Methodological Strengths

  • Extremely large sample size with two external validations enhancing generalizability.
  • Transparent variable selection via LASSO with discrimination and calibration assessment.

Limitations

  • Retrospective design with potential residual confounding and institutional practice variability.
  • Model limited to major abdominal surgeries; performance in other surgical domains remains to be tested.

Future Directions: Prospective impact studies to assess clinical and economic benefits, integration into EHR for real-time decision support, and adaptation to other surgical specialties.

3. Preoperative Versus Postoperative Adductor Canal Block for Total Knee Arthroplasty: A Randomized Controlled Trial.
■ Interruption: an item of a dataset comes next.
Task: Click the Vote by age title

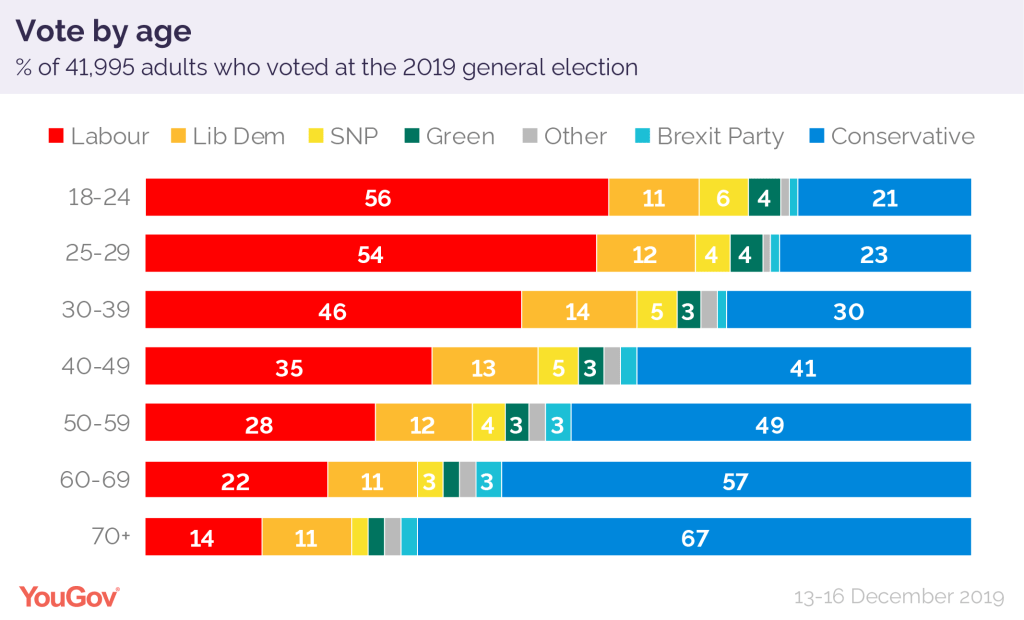Action: coord(103,31)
63.5Level IRCTThe Journal of arthroplasty · 2025PMID: 40681025

In a blinded RCT of TKA patients comparing pre- versus immediate postoperative adductor canal block (20 mL 0.2% ropivacaine), there were no differences in pain scores, opioid consumption, nausea/vomiting, or length of stay at 2 and 24 hours. Timing can be chosen based on logistical considerations.
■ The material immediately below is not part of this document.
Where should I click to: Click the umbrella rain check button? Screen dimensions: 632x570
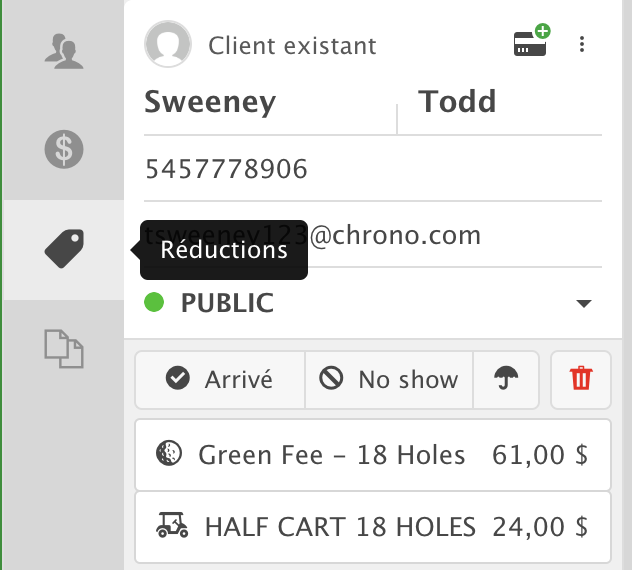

Impact: Provides randomized evidence that ACB timing does not affect early outcomes, enabling workflow flexibility without compromising analgesia.

Clinical Implications: Clinicians can place ACB either pre- or postoperatively in TKA without affecting early pain or opioid use, potentially improving operating room throughput and scheduling.

Key Findings

  • Randomized comparison of preoperative (n=47) vs postoperative (n=37) ACB using 20 mL 0.2% ropivacaine with blinded clinical staff.
  • No between-group differences in pain (VAS), opioid consumption (MME), nausea/vomiting at 2 and 24 hours postoperatively.
  • Length of stay metrics (hours, nights, same-day/next-day discharge) were similar between groups.

Methodological Strengths

  • Randomized design with blinded clinical staff and predefined outcomes.
  • Standardized block technique and consistent perioperative protocols.

Limitations

  • Single-institution with two surgeons and modest sample size limits generalizability and power to detect small differences.
  • Outcomes limited to early postoperative period (up to 24 hours); functional recovery not assessed.

Future Directions: Larger multicentre trials assessing longer-term pain, function, and rehabilitation milestones; exploration of interactions with adjuncts (e.g., dexamethasone) and continuous catheters.